91-Year-Old Inuit Artist Addresses Youth Suicide in Large Drawing

Rates of suicide among Inuit are a national tragedy. In a new 9-metre-long drawing, Elisapee Ishulutaq tries to address the issue.

The rate of suicide among Inuit is 11 times the Canadian average—a national tragedy. Inuit youth, in particular, are at high risk.

Now, a 91-year-old Inuit artist is trying to call attention to this problem with a 9-metre-long drawing.

Elisapee Ishulutaq’s artwork In His Memory, on display at Marion Scott Gallery | Kardosh Projects in Vancouver until November 26, is a four-panel drawing created earlier this year in her home community of Pangnirtung, on Baffin Island.

“I drew it so that young people would not choose suicide as a solution to their problems,” Ishulutaq states in a text posted alongside the drawings.

In the statement, Ishulutaq also links mood disorders to national policies that compelled Canada’s Inuit population to give up their traditional life on the land, stating “We were happier back then.”

Elisapee IshulutaqA view of Elisapee Ishulutaq’s four-panel drawing In His Memory at Marion Scott Gallery | Kardosh Projects in Vancouver.
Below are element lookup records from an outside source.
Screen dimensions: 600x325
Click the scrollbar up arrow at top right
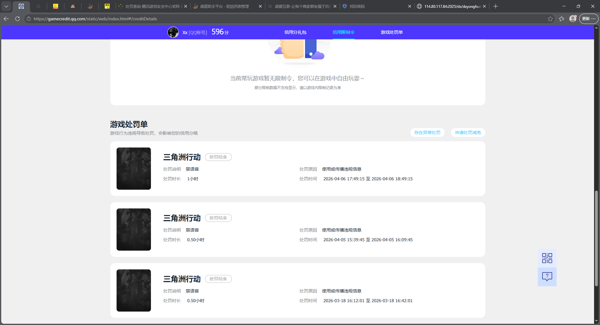[596, 28]
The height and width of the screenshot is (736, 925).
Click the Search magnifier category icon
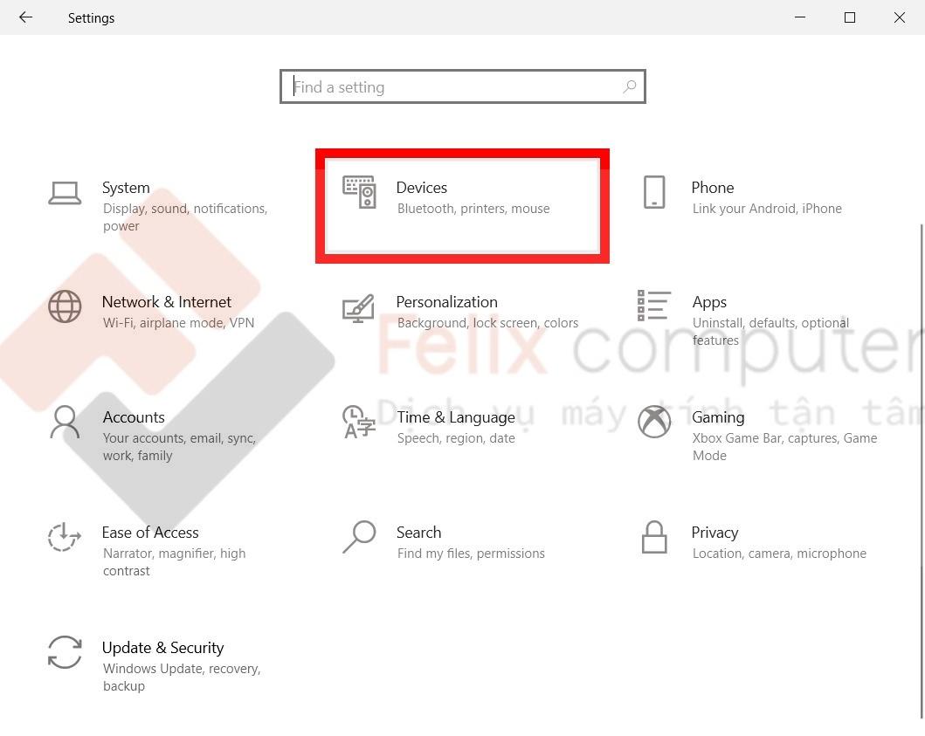[x=359, y=537]
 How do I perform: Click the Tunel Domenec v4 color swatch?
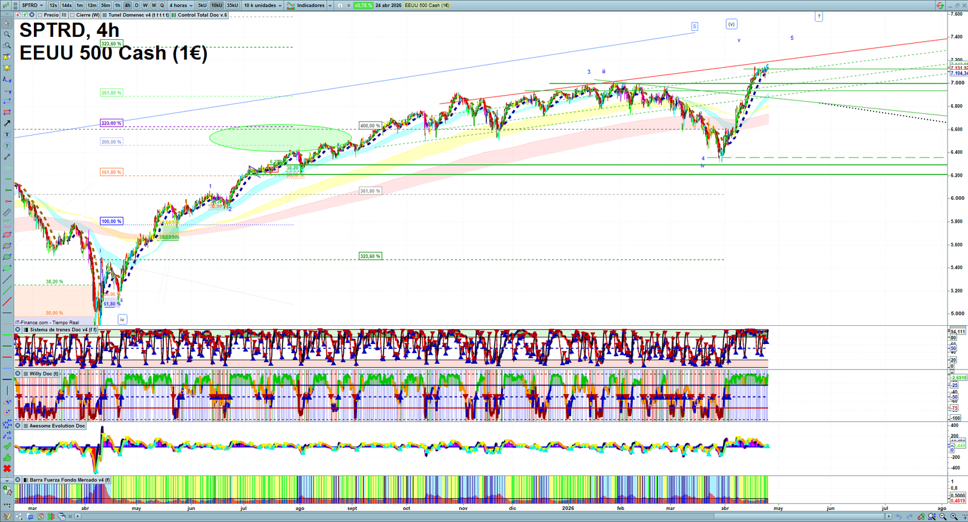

The art was inspired by memories of a youth suicide in Ishulutaq’s community in the 1990s. Image courtesy the artist and Marion Scott Gallery | Kardosh Projects.

In His Memory is based on Ishulutaq’s memories of a specific young boy’s suicide in the late 1990s. One of the four panels shows people leaving a grave; another shows mourners walking towards the local church for a memorial service; another shows a figure standing on the shore in front of a boat; and another, subtitled vigil with bird, shows a figure lying on the ground alongside a seated woman.

Asked about public reaction to the work so far, gallery director Robert Kardosh says the impact is noticeable.

“There is no question that viewers find it very moving once they learn about the origin of the images,” Kardosh says in an email. “It reaches people in a very direct way, compelling them to stop and reflect. I’ve had people tell me that it belongs in a church. That’s the effect of it. I don’t think I’ve ever seen a work of art move people quite as powerfully and profoundly as this. It’s good to know that the artist’s message is registering with the public in this way.”

As part of the process of making the drawing In His Memory, Ishulutaq welcomed Inuit children into the room where she was working. A group of them, inspired by Ishulutaq, also made their own drawing.

Other works in Ishulutaq’s current show in Vancouver include engravings of Inuit cultural traditions onto sealskin supports.

Elisapee Ishulutaq was born in a small seasonal camp on Baffin Island in 1925. She was raised in a largely traditional fashion before settling in Pangnirtung in the 1960s. She has been making art for four decades, and received the Order of Canada in 2014. Her 9.5-metre-long drawing Nunagah (My Home Place) (2009) was part of the 2012 Canadian Biennial at the National Gallery of Canada.